New book: Practical Tableau

Anyone interested in data visualization with Tableau should take note of a new book being published this month: Practical Tableau — 100 Tips, Tutorials, and Strategies from a Tableau Zen, by Ryan Sleeper (published by O’Reilly). The book is a comprehensive and useful overview that can be used by complete beginners as well as by people with more advanced skills. Structured as a collection of 100 short “tip” chapters, it has multiple step-by-step tutorials to build a broad variety of chart types and introductions to working with filters, parameters, calculated fields, and other advanced options in Tableau. It also outlines principles of storytelling with data, using color, dashboards, etc. Overall, it’s an eminently practical guide that I can easily recommend (another great Tableau guide is this book by Ben Jones).

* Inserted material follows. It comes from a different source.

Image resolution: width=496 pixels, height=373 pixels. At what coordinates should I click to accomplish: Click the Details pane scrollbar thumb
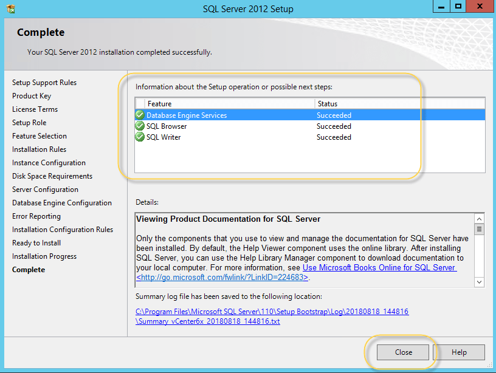(479, 230)
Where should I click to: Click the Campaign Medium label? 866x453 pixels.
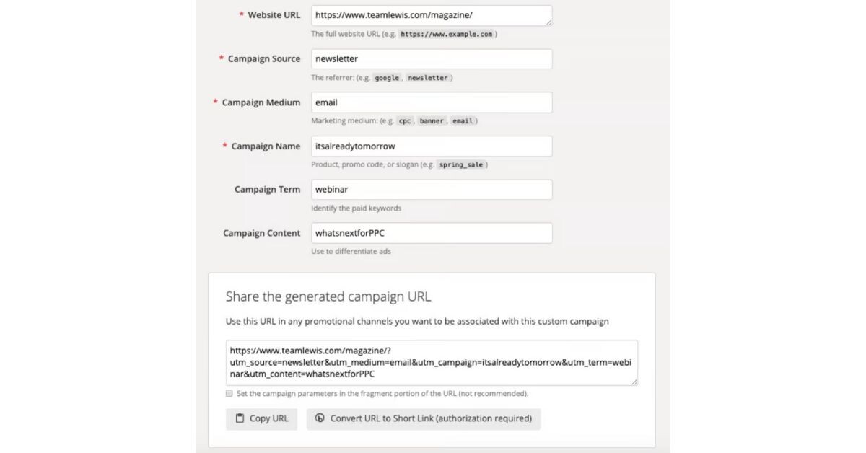[x=261, y=102]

During our 5W Academy workshops (next in Washington D.C. and San Francisco), we do a few hands-on exercises with Tableau. It’s a powerful and intuitive drag and drop tool to build data visualizations.

Tableau has some shortcomings: a couple of examples are the less than optimal handling of responsiveness for different screen sizes, or the lack of map projections (although Tableau now works with spatial files such as shapefiles, GeoJSON, KML, etc.). And it’s a closed system. For simple charts/maps and limited datasets many users maybe be better served by using Datawrapper, Flourish or other recent and excellent open-source dataviz tools for non-developers, but Tableau’s robust and comprehensive data analysis capabilities still make it a preferred tool in many organizations. As an example, the United Nations just announced it’s adopting Tableau as their visual analytics standard across its multiples agencies.

Practical Tableau is due to be released this month as a paperback, and the Kindle version is already available.